【那須塩原】東京都東部や埼玉県内の子育て世代、若い独身者のUターンなどを念頭に市は、地元の魅力を発信する短編映画製作や東京での移住相談会・イベント、市内の魅力体験ツアーなどに取り組む。FMラジオ局や在京テレビ局、ファミリーレストランとの連携も想定。移住・定住先として多角的で集中的なプロモーション活動を展開したい考えだ。23日の市議会全員協議会で説明した。

 国の地方創生加速化交付金を活用した地域魅力創出事業費6千万円を2016年度一般会計補正予算案に盛り込み、6月定例市議会最終日の24日、提出する。

 魅力体験ツアーは、市内に1泊し、農業体験や就職・住まいの相談、乗馬体験、観光PRなどを行う。さらに東京で同様の相談会、市民も参加したイベントも企画する。

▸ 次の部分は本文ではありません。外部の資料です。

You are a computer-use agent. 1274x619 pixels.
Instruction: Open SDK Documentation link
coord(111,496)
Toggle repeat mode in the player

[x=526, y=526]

 また市民参加の短編映画を製作し、人やもの、場所などさまざまな魅力をインターネット上で公開。在京テレビ局に映画製作過程を題材とした特集番組も依頼する考え。エフエム栃木で放送している市の番組を、さいたま市の「FM NACK5」で再放送し首都圏向けの発信も計画する。

 さらに子育て世代や若者の利用が多いファミリーレストランと連携し、テーブルステッカーなどで市内の魅力をPRしていくという。

 一方、市民やNPOにPR事業への参加を促し、企画・運営のノウハウを取得してもらうプロジェクトも計画。専門家などで育成プログラムを作り、自立して「稼ぐチーム」に成長するまで支援するとしている。

 市シティプロモーション課によると、国の交付金内示は8月ごろになり、不採択などの場合には事業内容を圧縮するなど再精査するとしている。